If Only You Could See What I’ve Seen with Your Eyes, Stage 2
If Only You Could See What I've Seen with Your Eyes is an exhibition catalog showing the work of Katja Novitskova, as presented at the Estonian Center for Contemporary Arts. The book was copublished by Sternberg Press and the Kumu Art Museum. From the exhibition notes:
If Only You Could See What I’ve Seen with Your Eyes. Stage 2 works from the intersection of big data-driven industries and the expanding domain of seeing in the thick of ecological crisis. The display is an immersive environment inhabited by living machines, graphic charts embedded in synthetic materials, and two-dimensional sculptures of wild and genetically modified life forms. (...)
“If only you could see what I’ve seen with your eyes,” says the replicant Roy Batty to the maker of his eyes in the sci-fi film Blade Runner (1982) by Ridley Scott. Katja Novitskova and the curator Kati Ilves borrowed the quote for the title of the exhibition in the Estonian Pavilion at the Venice Biennale 2017, produced by the Centre for Contemporary Arts Estonia.
Katja Novitskova (b. 1984) is an artist originally from Tallinn, but living and working mainly in Berlin and Amsterdam. Her work lies at the intersection of visual culture, digital technologies, and speculative fiction: she is interested in how the rapidly changing planet is increasingly dependent on various data streams that mediate, preserve, and alter the environment around us in visual form.
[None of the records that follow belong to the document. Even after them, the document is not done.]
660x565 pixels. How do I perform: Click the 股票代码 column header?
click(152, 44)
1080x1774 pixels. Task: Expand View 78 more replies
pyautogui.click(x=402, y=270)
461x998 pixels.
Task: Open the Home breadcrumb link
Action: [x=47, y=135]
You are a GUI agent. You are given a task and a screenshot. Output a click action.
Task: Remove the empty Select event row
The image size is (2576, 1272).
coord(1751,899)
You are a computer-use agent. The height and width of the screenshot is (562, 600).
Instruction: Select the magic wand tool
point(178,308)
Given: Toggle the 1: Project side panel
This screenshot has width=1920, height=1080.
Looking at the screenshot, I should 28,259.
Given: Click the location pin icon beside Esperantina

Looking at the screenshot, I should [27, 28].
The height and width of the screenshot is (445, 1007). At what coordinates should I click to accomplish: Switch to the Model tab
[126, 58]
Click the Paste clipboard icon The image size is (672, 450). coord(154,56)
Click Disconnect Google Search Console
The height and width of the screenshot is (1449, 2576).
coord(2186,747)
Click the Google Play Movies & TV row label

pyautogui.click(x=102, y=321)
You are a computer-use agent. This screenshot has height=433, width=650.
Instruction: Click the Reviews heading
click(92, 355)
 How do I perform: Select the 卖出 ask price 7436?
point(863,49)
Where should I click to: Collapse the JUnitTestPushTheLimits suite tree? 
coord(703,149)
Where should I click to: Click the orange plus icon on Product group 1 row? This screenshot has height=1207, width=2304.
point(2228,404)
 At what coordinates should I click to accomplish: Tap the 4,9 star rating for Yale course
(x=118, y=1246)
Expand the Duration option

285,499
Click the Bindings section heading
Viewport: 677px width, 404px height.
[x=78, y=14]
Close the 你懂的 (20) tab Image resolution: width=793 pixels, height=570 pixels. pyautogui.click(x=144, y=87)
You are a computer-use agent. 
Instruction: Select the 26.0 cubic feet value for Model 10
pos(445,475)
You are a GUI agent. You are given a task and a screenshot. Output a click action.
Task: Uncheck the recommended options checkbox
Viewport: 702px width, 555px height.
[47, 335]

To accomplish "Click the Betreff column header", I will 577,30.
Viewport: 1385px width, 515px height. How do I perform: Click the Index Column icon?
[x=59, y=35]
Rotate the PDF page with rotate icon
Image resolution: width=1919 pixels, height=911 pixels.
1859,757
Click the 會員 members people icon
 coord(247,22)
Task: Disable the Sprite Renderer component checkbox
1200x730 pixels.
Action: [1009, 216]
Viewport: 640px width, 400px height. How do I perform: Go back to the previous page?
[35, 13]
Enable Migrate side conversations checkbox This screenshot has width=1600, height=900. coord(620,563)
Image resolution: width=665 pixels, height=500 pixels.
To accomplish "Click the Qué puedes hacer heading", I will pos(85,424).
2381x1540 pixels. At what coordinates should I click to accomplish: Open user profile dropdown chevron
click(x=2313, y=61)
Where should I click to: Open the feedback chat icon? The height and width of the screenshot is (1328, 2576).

This book takes elements from Katja Novitskova’s exhibition If Only You Could See What I've Seen with Your Eyes. The first cover features a leopoard and a bee. There are many animal representations in the book in connection with his vision at the heart of the ecological crisis. We can find wild and genetically modified life forms in the exhibition as on the cover.
For the title of the book and the headings of the pages, designer Ott Metusala chose FF Blur. The titles are composed of different font sizes and a significant texture game to blend with the textures of Novitskova’s work.